Issue 497

Urban Field Notes: Eight Bay Area Landmarks Make the Case for Concrete

Urbanist Article

When I was growing up, anti-urbanists spoke about concrete as if it were the material of the devil: "concrete jungle" or "ribbons of concrete" or "cold as concrete." But a few architects were able to celebrate the material's plasticity and create new kinds of spaces that were warm and even inviting. In the Bay Area, there are a number of fine midcentury landmarks worth exploring.

The San Francisco Art Institute features concrete as the primary building material from two different periods, the 1920s and the 1960s. Near the U.C. Berkeley campus, Mario Ciampi designed two different kind of "brutalist" concrete structures — the University Art Museum and Newman Hall, a Catholic church.

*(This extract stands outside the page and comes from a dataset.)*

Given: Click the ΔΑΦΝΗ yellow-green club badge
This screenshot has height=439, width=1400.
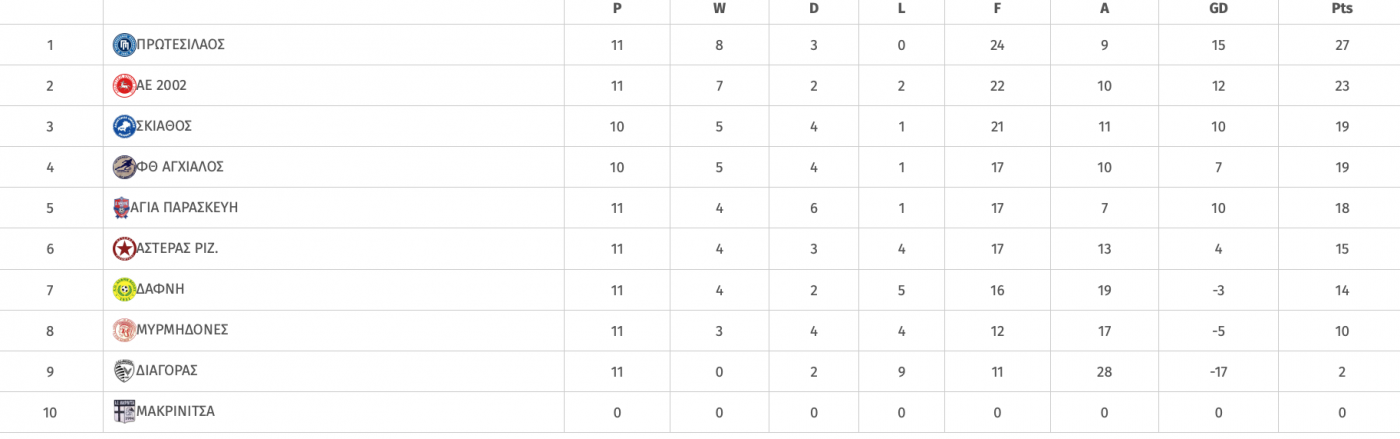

In downtown Oakland Kevin Roche's design for the Oakland Museum proved flexible in the hands of local architect Mark Cavagnero when it came time to renovate and add some gallery spaces. Several blocks away is SOM's Christ the Light Cathedral with a beautiful poured-in-place concrete base. The interior is both intimate and awe inspiring.

Perhaps the grandest concrete building in the Bay Area is Saint Mary's Cathedral on Geary Street, designed by architects Pier Luigi Nervi, Pietro Belluschi, John Michael Lee, Paul A. Ryan, and Angus McSweeney. Be sure to check out Richard Lippold's baldacchino.

Occasionally, a mid-century building created from concrete has escaped renovation and stands in its original glory. The Glen Park BART Station, designed by Ernest Born with Corlett & Spackman, is one of these.

Concrete offers great flexibility at construction, but after the material sets, it's harder to work with. If we're lucky, we will see more buildings like the Sunset's new Sava Pool.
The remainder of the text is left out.